Structures of KDM5B. The catalytic cores of KDM5 enzymes are structurally highly similar, therefore only structures of KDM5B are shown. (A) Atomic model of the catalytic core of KDM5B [PDB 5A1F (Johansson et al., 2016)]. The construct crystallized was composed of the JmjN and JmjC domains, as well as the α-helical domain including the C5HC2 Zn finger. The ARID and PHD1 domains were not included. The α-helical domain and the C5HC2 Zn-finger are required for demethylase activity, whereas the ARID and PHD1 domains are dispensable for the demethylation of peptide substrates by truncated KDM5s. (B) Alphafold2 prediction of full-length KDM5B (AF-Q9UGL1-F1), showing the predicted arrangement of the protein domains C-terminal of the catalytic core in an extended conformation, in agreement with experimental data (Dorosz et al., 2019). Of note, other conformations cannot be excluded due to the flexibility of the coiled-coil domain. Structural predictions of other KDM5s show a more compact orientation of the C-terminal part, with the PHD2 domain being located in close proximity to the N-terminal, catalytic core. Unstructured regions with low prediction confidence were omitted from the figure for clarity.

FIGURE 3

(A) Schematic representation of KDM5 interactions with chromatin. The catalytic composite JmjN/C domain binds the substrate H3 tail harboring methylated H3K4 (depicted as H3K4me3 for simplicity). Two of the PHD domains, PHD1 and 3, were shown to interact with unmethylated and trimethylated H3K4, respectively. The ARID domains are known DNA binding domains with a role in KDM5 chromatin targeting. How DNA binding is mediated in the context of full-length KDM5 proteins is currently unknown, since the arrangement of JmjC and ARID domains seems to be incompatible with the binding of nucleosomal DNA, according to homology models (Horton et al., 2016). The roles and potential chromatin interactions of the C5HC2 and PHD2 Zn fingers are unknown. Note that the depiction of three nucleosomes was chosen for clarity. It is not known how many nucleosomes are bound by a single KDM5 protein simultaneously. (B) Functional KDM5 interactions on chromatin. So far, only the binding of unmethylated H3K4 has been shown to regulate the demethylase activity of KDM5s. Given the potential interactions with HDACs, a direct or indirect responsiveness to other histone PTMs such as acetylated lysines, is conceivable. KDM5 proteins are recruited by transcription factors (TFs), reader domain proteins, or mediated by the association with other epigenetic regulators such as HDAC complexes or PRC2. The interaction and functional interplay of KDM5s with HDAC complexes and PRC2 suggests a potential mutual regulation of demethylase and other chromatin modifying activities.
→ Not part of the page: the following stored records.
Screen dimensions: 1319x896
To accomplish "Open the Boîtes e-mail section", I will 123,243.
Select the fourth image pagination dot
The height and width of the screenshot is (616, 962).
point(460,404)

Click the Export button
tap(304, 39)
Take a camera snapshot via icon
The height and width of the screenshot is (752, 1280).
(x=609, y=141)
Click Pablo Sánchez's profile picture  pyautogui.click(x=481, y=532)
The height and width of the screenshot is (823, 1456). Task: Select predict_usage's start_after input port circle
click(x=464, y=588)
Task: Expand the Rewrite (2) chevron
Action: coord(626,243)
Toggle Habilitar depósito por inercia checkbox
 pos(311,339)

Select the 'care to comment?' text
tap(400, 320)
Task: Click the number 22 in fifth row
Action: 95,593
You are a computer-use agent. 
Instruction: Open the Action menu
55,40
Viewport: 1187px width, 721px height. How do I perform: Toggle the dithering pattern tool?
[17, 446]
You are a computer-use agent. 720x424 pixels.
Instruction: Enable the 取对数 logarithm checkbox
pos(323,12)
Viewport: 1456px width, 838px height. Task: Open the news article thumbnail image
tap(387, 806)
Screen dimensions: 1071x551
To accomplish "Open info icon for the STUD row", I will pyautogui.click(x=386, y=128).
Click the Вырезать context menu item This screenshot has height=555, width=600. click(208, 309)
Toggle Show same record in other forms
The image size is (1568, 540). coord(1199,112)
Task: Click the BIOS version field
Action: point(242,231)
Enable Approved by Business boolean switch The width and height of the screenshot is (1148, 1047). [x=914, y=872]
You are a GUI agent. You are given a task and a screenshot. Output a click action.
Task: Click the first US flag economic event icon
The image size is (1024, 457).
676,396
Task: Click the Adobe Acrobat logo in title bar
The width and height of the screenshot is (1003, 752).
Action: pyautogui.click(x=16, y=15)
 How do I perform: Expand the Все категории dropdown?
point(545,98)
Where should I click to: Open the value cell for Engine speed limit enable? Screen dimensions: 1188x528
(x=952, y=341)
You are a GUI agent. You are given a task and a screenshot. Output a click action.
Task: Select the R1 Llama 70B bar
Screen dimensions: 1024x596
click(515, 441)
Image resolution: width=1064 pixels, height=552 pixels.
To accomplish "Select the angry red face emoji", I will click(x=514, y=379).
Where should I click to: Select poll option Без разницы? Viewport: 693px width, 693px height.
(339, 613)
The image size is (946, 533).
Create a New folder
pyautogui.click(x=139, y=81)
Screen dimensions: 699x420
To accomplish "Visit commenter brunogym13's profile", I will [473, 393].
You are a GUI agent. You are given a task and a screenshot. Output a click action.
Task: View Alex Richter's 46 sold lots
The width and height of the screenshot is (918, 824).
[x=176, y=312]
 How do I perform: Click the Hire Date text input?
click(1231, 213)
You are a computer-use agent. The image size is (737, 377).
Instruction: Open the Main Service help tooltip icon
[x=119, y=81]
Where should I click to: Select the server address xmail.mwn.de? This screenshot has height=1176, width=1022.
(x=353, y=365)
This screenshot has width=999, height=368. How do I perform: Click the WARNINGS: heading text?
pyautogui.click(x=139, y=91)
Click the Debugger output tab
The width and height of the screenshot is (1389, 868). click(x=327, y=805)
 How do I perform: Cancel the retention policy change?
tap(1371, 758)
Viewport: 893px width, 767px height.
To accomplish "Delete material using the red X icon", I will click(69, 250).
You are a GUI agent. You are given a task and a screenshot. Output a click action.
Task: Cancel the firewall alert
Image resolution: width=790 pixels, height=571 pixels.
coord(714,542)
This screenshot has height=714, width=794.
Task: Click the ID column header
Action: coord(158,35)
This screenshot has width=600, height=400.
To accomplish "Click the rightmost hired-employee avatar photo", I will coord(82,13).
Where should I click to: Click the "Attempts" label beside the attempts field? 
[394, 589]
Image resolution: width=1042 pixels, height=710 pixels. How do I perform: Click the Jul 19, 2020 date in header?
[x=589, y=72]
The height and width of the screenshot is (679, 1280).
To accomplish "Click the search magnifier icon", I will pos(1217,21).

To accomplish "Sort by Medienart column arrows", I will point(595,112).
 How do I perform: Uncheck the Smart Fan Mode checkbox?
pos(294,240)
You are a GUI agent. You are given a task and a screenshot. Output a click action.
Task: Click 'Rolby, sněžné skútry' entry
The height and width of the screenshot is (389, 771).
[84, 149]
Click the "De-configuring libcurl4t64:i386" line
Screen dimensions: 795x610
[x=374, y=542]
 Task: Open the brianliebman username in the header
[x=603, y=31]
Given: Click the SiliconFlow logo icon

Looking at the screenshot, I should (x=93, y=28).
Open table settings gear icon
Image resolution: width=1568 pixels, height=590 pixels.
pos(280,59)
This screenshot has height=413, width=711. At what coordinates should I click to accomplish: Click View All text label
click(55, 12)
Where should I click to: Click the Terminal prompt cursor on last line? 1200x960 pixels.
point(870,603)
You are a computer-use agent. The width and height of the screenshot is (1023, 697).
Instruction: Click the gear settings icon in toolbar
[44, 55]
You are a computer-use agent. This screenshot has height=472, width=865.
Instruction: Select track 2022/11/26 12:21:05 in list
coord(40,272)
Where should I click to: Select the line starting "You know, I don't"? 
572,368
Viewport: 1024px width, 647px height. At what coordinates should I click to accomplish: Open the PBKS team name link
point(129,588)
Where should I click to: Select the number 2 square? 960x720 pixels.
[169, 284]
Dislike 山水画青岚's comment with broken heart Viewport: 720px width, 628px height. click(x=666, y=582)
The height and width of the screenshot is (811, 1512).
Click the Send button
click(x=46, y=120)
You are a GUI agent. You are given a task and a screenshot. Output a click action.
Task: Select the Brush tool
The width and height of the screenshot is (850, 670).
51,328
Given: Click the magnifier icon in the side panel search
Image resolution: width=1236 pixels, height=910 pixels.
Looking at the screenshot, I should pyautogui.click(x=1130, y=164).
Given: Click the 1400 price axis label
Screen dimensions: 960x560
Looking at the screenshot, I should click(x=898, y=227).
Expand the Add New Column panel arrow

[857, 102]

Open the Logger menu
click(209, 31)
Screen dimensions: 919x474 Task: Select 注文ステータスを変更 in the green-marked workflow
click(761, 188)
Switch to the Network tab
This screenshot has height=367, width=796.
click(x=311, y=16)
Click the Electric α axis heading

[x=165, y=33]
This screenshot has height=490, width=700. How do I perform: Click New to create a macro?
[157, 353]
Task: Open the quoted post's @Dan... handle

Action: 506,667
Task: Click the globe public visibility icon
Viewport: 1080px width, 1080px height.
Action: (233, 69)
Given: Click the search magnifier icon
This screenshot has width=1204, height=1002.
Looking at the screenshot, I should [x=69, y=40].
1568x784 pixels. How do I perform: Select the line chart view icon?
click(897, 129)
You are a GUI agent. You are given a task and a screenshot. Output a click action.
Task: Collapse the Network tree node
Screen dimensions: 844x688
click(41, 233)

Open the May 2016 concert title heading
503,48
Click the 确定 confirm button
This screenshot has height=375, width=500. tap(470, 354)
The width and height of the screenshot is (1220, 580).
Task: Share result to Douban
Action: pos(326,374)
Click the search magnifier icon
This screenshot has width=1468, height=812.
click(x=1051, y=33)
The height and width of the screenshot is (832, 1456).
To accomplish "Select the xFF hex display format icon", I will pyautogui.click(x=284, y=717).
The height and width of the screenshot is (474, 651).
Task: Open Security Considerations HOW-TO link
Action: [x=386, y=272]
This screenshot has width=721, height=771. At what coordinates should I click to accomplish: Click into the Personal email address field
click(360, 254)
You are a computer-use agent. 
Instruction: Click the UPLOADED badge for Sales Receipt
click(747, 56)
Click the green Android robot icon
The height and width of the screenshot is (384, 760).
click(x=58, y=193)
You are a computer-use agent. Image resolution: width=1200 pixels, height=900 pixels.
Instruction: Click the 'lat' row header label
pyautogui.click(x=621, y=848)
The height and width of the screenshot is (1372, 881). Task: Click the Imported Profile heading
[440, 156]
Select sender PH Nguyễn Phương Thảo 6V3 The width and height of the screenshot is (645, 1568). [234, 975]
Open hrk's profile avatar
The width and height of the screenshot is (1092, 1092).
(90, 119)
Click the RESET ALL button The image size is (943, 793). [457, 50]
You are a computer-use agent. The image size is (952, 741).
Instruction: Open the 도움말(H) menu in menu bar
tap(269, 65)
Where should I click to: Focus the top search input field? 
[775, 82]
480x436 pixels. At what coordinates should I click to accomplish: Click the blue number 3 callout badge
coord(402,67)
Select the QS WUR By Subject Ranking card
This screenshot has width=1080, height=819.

Such a direct interplay remains to be demonstrated experimentally.

FIGURE 4

KDM5 demethylases were shown to physically and functionally interact with HDAC complexes. Interactions with the NuRD and SIN3B complexes have been shown for the mammalian KDM5A and B proteins, as well as Drosophila Lid. CoREST interactions were shown for KDM5C, with implications for neuronal development. Note that, for reasons of clarity, the stoichiometry and detailed subunit composition of the complexes was neglected. For NuRD and SIN3B, composition and dynamics of subunits are subject to research and have not been definitely established. The placement of subunits and their proximity to each other and to the KDM5 proteins does not reflect experimentally verified proximity within the respective complexes.